Berlin displays its own traces of violence, exacted from within and without. The bulge of hill in Volkspark Friedrichshain is a pile of scraped-up rubble, and the Neues Museum displays looted ancient art inside walls disfigured by shrapnel. Small brass plaques known as Stolpersteine (stumbling stones) are embedded in sidewalks to mark the last residence of Nazi victims. A few blocks from my flat stands a manicured redbrick condo building whose pair of cheery, scalloped gables and creamy stucco accents invoke for me a gingerbread house was once home to thirty intellectually disabled Jewish men and their guardian; they met their deaths by gas or bullet at camps in the occupied east or in Sachsenhausen, just north of Berlin. An hour’s journey on the S-Bahn and a short bus trip will take you to its gates.

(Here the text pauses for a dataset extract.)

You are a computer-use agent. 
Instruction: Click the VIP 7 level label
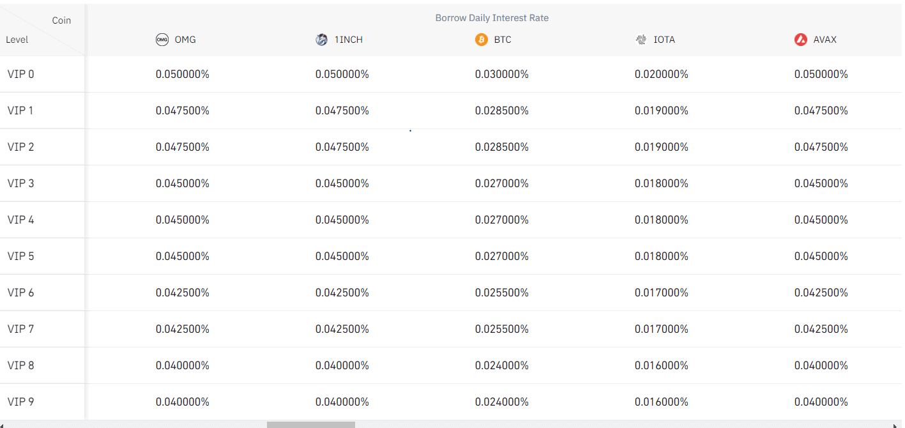21,329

The legacy of private and public trauma and shame is everywhere here. I respect that it is for the most part not hidden, even if the manic former Permanent Home for Feeble-Minded Jews bears no indication of its history. Berlin is where my brother began to come into my mind, several years ago, before I lived near this site, but he comes more often now.

*

Han finds Warsaw often thick with morning fog the autumn of her visit: “The border between sky and earth has been scrubbed out.” Borders and gaps, their dissolution, are on her mind. What, she wonders, do the city’s ghosts do in these “muffled early-morning hours?”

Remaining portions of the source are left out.